Let $ ABC$ be a triangle and let $ \mathcal{M}_{a}$, $ \mathcal{M}_{b}$, $ \mathcal{M}_{c}$ be the circles having as diameters the medians $ m_{a}$, $ m_{b}$, $ m_{c}$ of triangle $ ABC$, respectively. If two of these three circles are tangent to the incircle of $ ABC$, prove that the third is tangent as well.
Problem
Source: Romanian TST 5 2008, Problem 2
Tags: geometry, geometry proposed
plane geometry
15.06.2008 23:18
Could somebody solve it?
kaka__2004
17.06.2008 17:21
no one ? :
silouan
18.06.2008 10:52
My idea is the following and I will write it as a hint :
Let $ AA_1,BB_1,CC_1$ be the altitudes and let $ w$ be the incircle and $ K,L,N$ the midpoints of BC,AC,AB
Let that the $ M_b$ and $ M_c$ are tangent to incircle and take ta GPT theorem for the 4-tuples of circles $ (B,w,L,B_1)$
and for the 4-tuple $ (C,w,N,C_1)$ for the circles $ M_b$ and $ M_c$ respectively . Then we have only to prove that
the converse of the GPT for the 4-tuple of circles $ (A_1,K,w,A)$ which will mean that there is a circle which passes through the points $ A_1,\ K,\ A$ (which is $ M_a$) which is tangent to the incircle
Hope I am true ...Could be done like this Cosmin ?
yetti
19.06.2008 11:16
My idea is that the triangle is equilateral. Sorry for being so prosaic. If $ M_a$ is midpoint of $ BC$ and $ H_a$ foot of the A-altitude, the 9-point circle $ (N)$ and the circle $ \mathcal M_a$ define a pencil with 2 different base points $ H_a, M_a$ in a non-isosceles $ \triangle ABC.$ The incircle tangency point $ D_a$ with $ BC$ is in between $ H_a, M_a.$ $ (N)$ is tangent to $ (I).$ If $ \angle A > 90^\circ,$ $ \mathcal M_a$ is smaller than $ (N)$ and intersects $ (I).$ If $ \angle A < 90^\circ,$ $ \mathcal M_a$ is larger than $ (N)$ and does not touch $ (I).$ The only way $ \mathcal M_a$ can touch $ (I)$ is when the angle $ \angle A$ is right, in which case $ \mathcal M_a \equiv (N)$ are identical, or if the 2 base points $ H_a \equiv M_a$ are identical and the $ \triangle ABC$ is isosceles with $ AB = AC.$ Therefore, the $ \triangle ABC$ must be equilateral for 2 of the 3 circles $ \mathcal M_a, \mathcal M_b, \mathcal M_c$ to be tangent to $ (I),$ and then the 3rd one is also tangent to $ (I).$
Altheman
19.06.2008 21:55
Woo who's ready for some algebra... Let $ M$ be the midpoint of $ BC$ and $ M'$ be the midpoint of $ AM$. Since $ \mathcal{M}$ is larger than the incircle, the tangency is equivalent to \[ \frac{AM}{2}-r=M'I\]

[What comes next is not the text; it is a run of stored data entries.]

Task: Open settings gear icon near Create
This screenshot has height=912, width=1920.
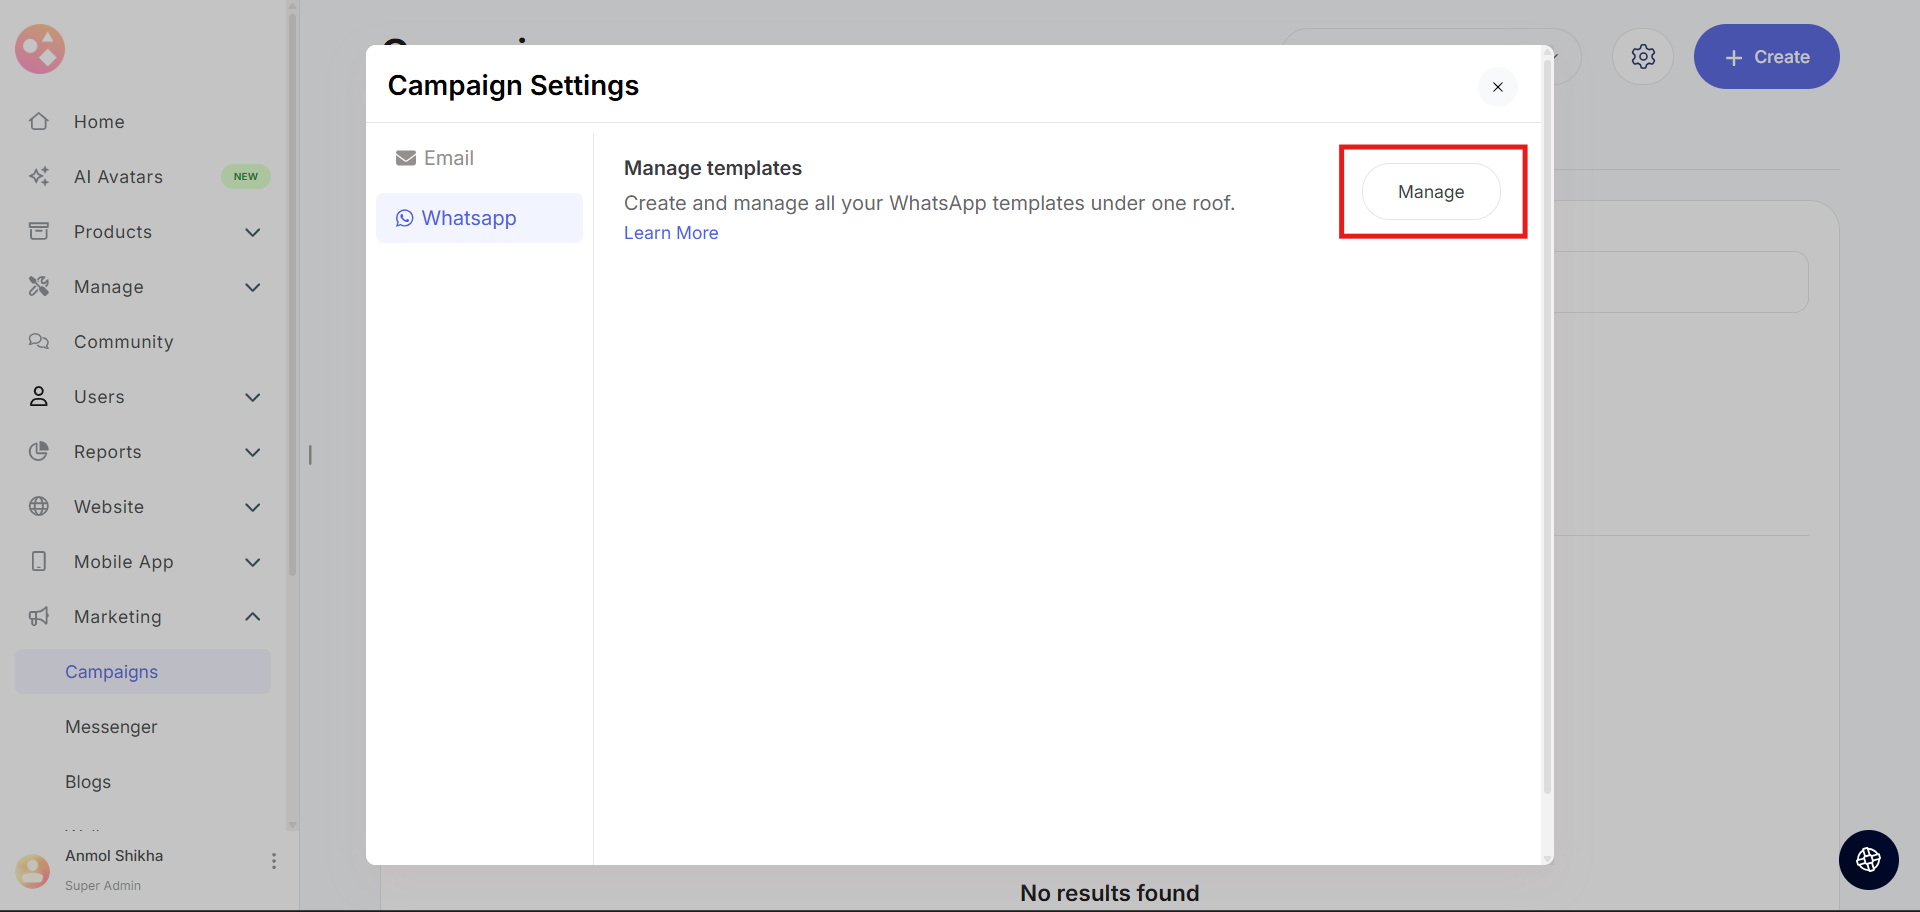Action: [1642, 57]
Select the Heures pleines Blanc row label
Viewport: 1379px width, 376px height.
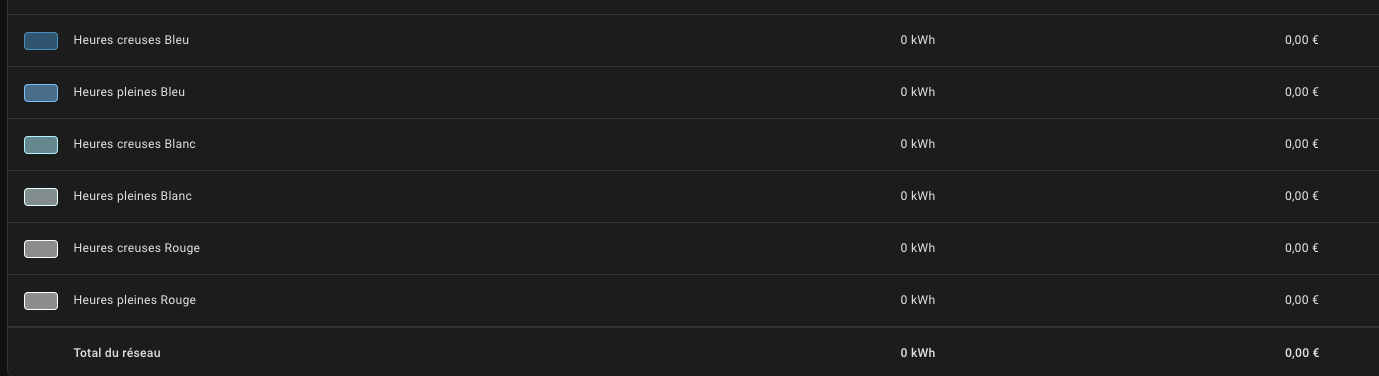(132, 196)
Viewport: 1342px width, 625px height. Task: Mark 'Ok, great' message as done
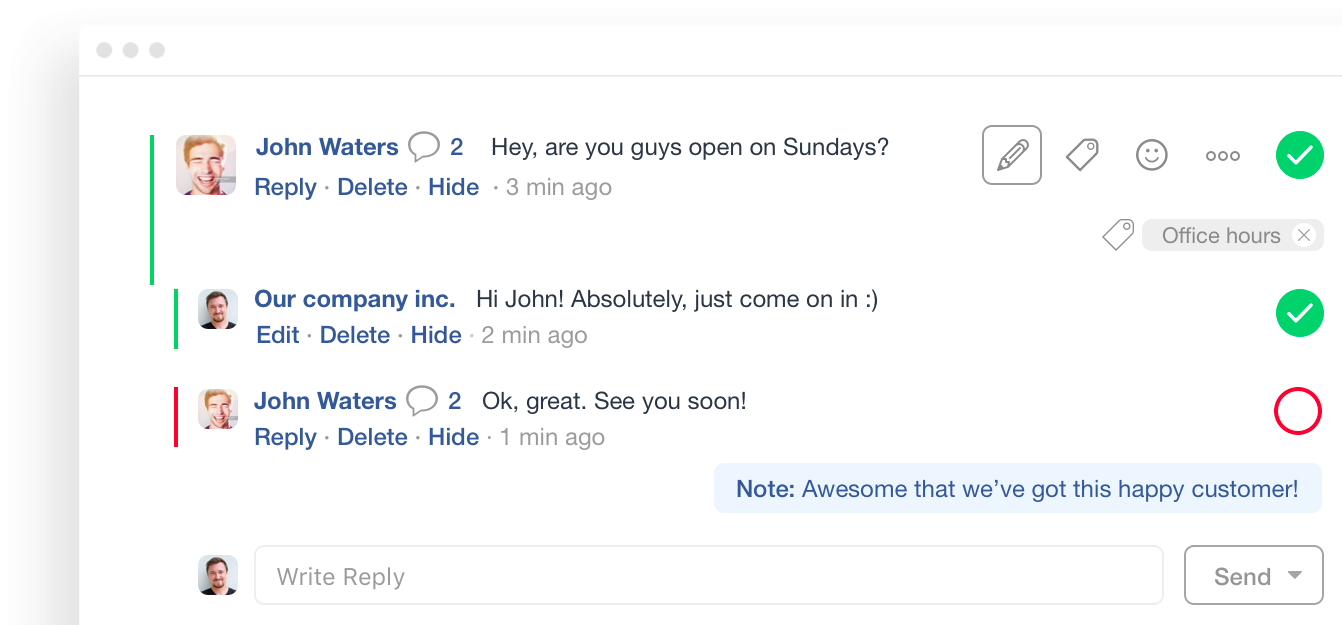point(1298,411)
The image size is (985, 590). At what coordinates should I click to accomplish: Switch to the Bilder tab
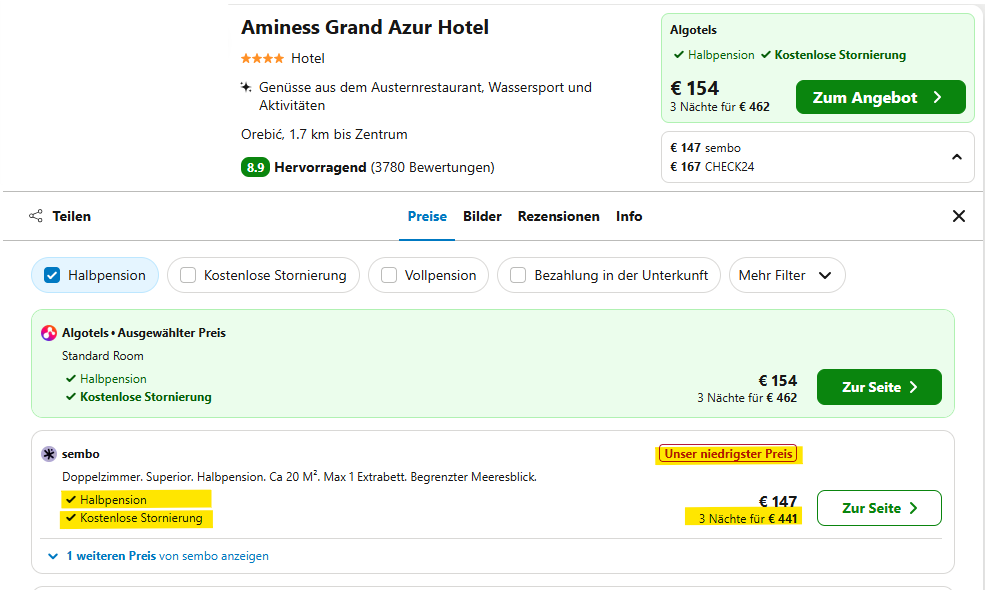482,216
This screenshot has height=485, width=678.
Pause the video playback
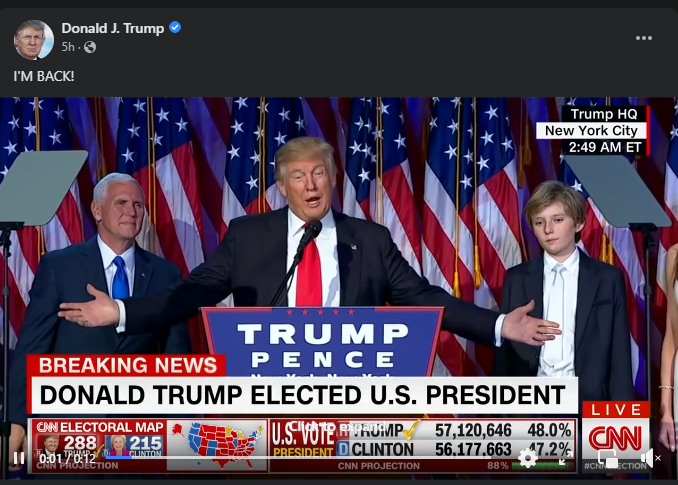tap(19, 458)
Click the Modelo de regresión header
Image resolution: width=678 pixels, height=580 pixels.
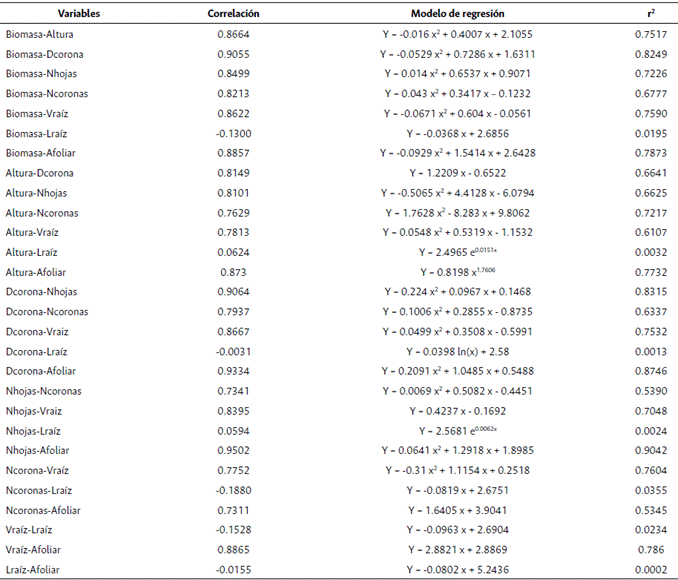tap(458, 13)
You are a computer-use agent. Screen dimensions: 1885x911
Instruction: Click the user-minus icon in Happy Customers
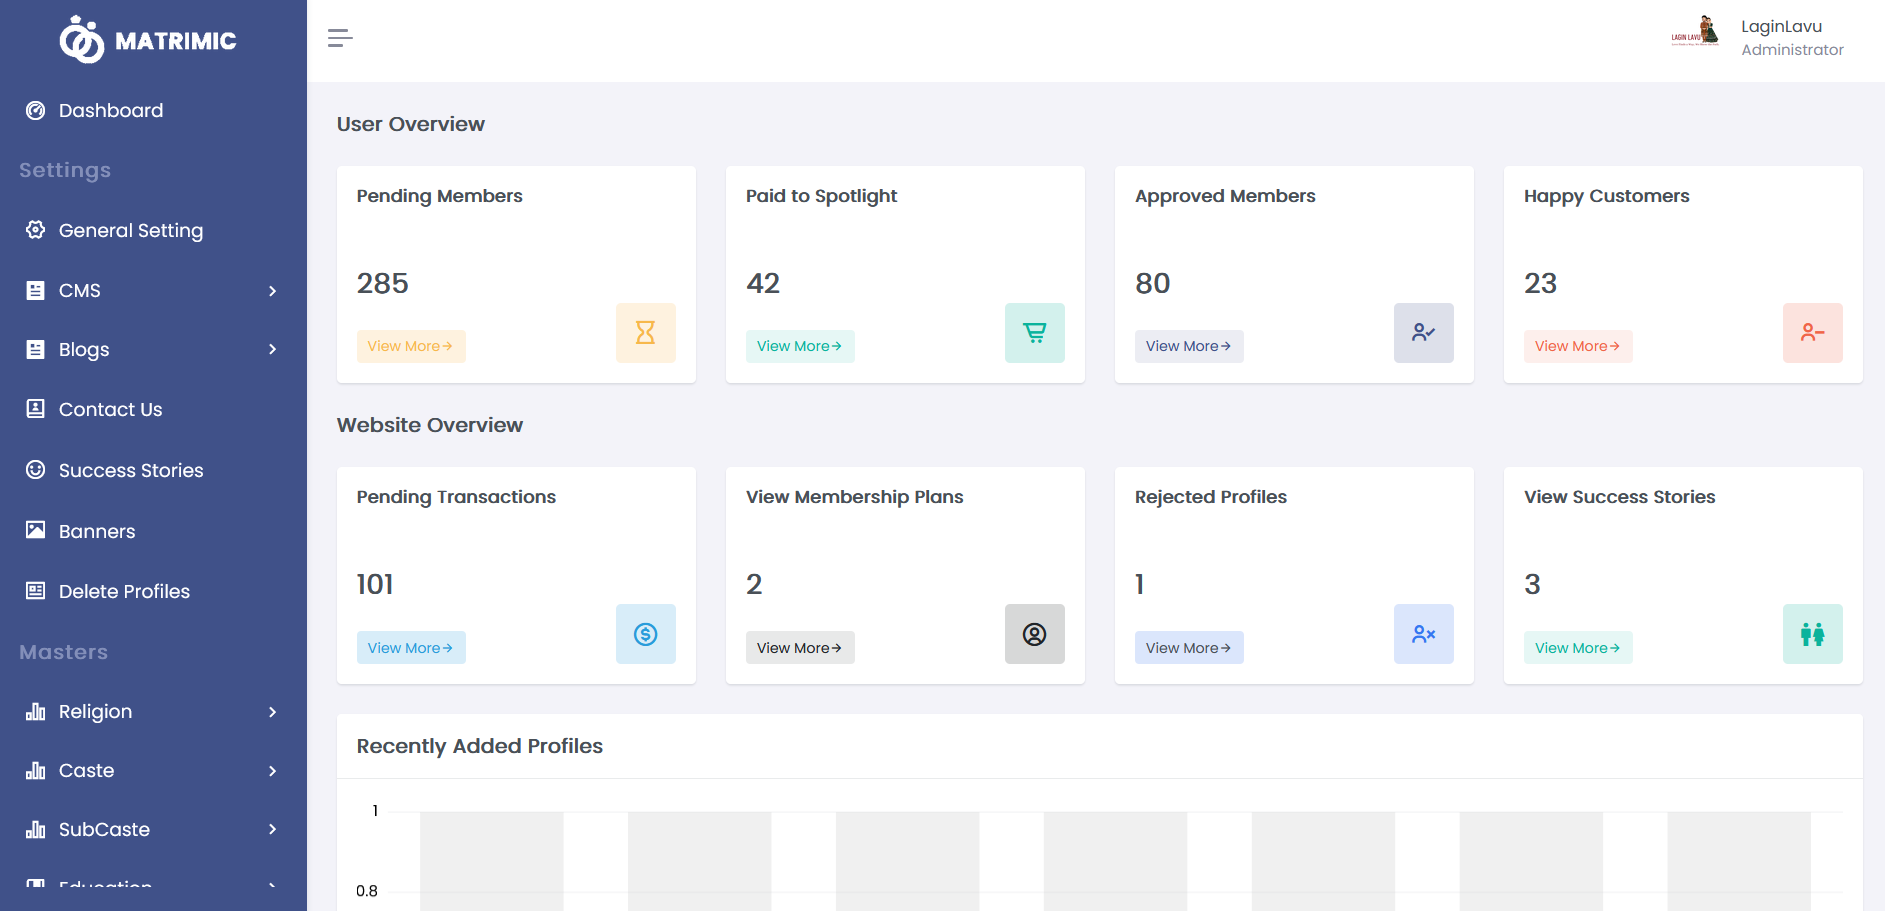[x=1812, y=333]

Note that $ 4AM^2+a^2=2b^2+2c^2$, $ IM^2=r^2+\left(\frac{b-c}{2}\right)^2$, and $ AI^2=r^2+(s-a)^2$. By the median formula on $ IMA$, \[ 4M'I^2+AM^2+2AI^2+2IM^2\] \[ (AM-2r)^2+AM^2=2(r^2+(s-a)^2)+2\left(r^2+\left(\frac{b-c}{2}\right)^2\right)\]
\[ \frac{2b^2+2c^2-a^2}{4}-2rAM=(s-a)^2+\left(\frac{b-c}{2}\right)^2\]
\[ 2rAM=a(s-a)\]
For ease of computation, I'll do the substitution, $ a=y+z$, etc. Square the relation above, and we get \[ \frac{4xyz}{x+y+z}\cdot\frac{2(x+z)^2+2(x+y)^2-(y+z)^2}{4}=(y+z)^2x^2\]\[ \frac{(x)(y-z)^2(x^2 + x y + x z - y z)}{x+y+z}=0\]
\[ \iff (b-c)^2(b^2+c^2-a^2)=0\] It is easy to see that the only way for this to happen for two vertices is for the triangle to be equilateral. (Otherwise the triangle degenerates)